Countering Islamic radicalisation in northern Mozambique: Radio campaigning and adolescent sensitisation in religious schools

Project Active from to State Effectiveness and State

In recent years, major global violent conflicts have happened in Muslim-majority countries. Of these conflicts, a substantial and increasing share has been related to Islamist insurgents. However, the process of radicalisation and the effectiveness of measures to counteract it are widely understudied. Northern Mozambique is where a substantial discovery of natural gas took place in recent years. Beginning in 2017, a series of violent attacks, mainly targeting civilians, has been happening in this region, resulting in around 300 casualties to date. There are many accounts of mobilisation of youths to join these attacks based on radicalised Islamic beliefs, although there is no record, in recent history, of contentious religious divisions in Mozambique. This provides a unique setting in which sources of radicalisation can be studied.

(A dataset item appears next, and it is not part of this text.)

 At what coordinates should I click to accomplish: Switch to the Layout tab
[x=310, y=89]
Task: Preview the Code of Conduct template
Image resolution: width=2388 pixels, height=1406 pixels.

The topic of radicalisation is central in the public opinion and the political discourse of several countries in the developed and developing world. At the same time, the process of radicalisation, especially in religious schools, and the effectiveness of measures to counteract it are widely understudied.

We study whether radio campaigning and adolescent sensitization in religious schools can help preventing conflict. The project has two main objectives:

  1. To measure the impact on violence of a radio campaign to be disseminated in Radio Mozambique and the community radios of the province of Cabo Delgado. We are specifically interested in a radio campaign sponsored by local religious organisations who want to detach religion (namely Islam) from mobilisation of young men for violent attacks.
  2. Aims to understand the radicalisation processes in schools by focusing on interventions in religious secondary schools of Cabo Delgado province. As part of our partnership with the Mozambican representative organizations of Muslims, and given their control of local secondary schools, we gathered their support for several controlled interventions targeting adolescents in these schools.